RECORDS FOR THIS TASK |
┄┄┄┄┄┄┄┄┄┄

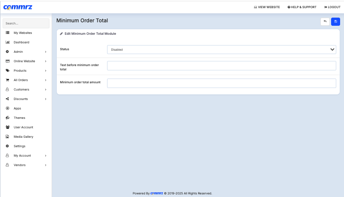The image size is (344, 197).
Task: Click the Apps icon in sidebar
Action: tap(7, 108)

┄┄┄┄┄┄┄┄┄┄

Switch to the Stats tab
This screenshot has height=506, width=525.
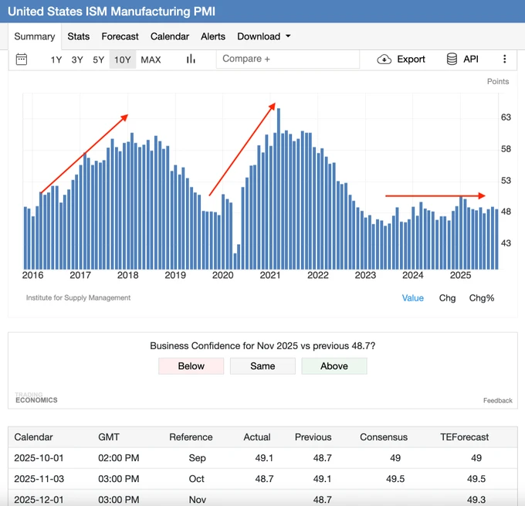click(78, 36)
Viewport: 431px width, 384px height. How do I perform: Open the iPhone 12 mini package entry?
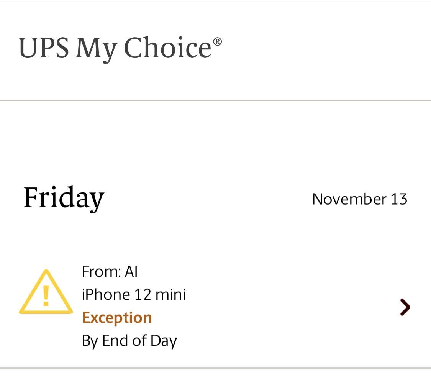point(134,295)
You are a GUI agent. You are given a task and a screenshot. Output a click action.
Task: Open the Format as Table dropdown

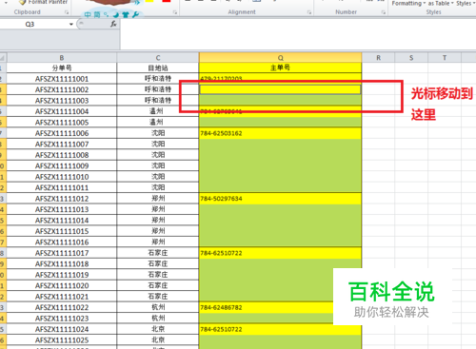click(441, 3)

┄┄┄┄┄┄┄┄┄┄

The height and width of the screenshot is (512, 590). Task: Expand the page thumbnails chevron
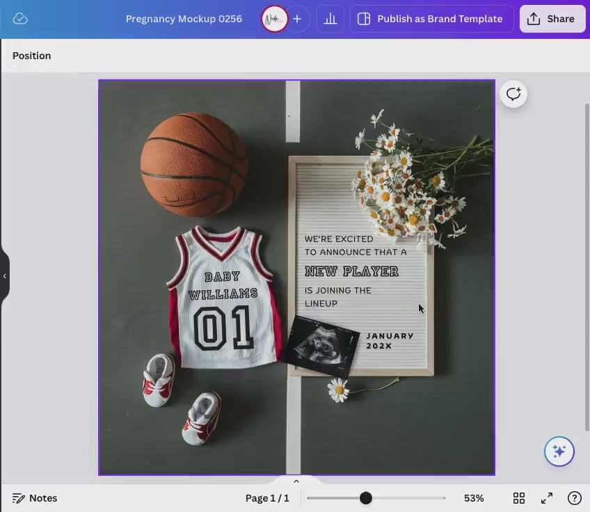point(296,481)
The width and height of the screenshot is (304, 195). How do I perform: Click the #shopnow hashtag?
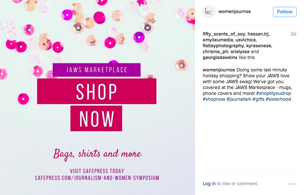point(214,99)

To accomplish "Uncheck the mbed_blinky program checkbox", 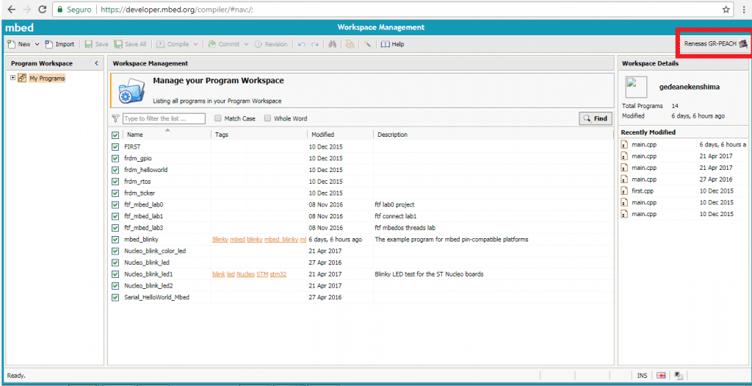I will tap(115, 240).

┄┄┄┄┄┄┄┄┄┄

Reproduce, word for word, everything in the listing above from the line containing "Switch to the Stats tab" down to the line containing "You are a GUI", both of them included. No pictures.

Switch to the Stats tab
This screenshot has height=506, width=525.
click(78, 36)
Viewport: 431px width, 384px height. How do I perform: Open the iPhone 12 mini package entry?
point(134,295)
You are a GUI agent. You are given a task and a screenshot. Output a click action.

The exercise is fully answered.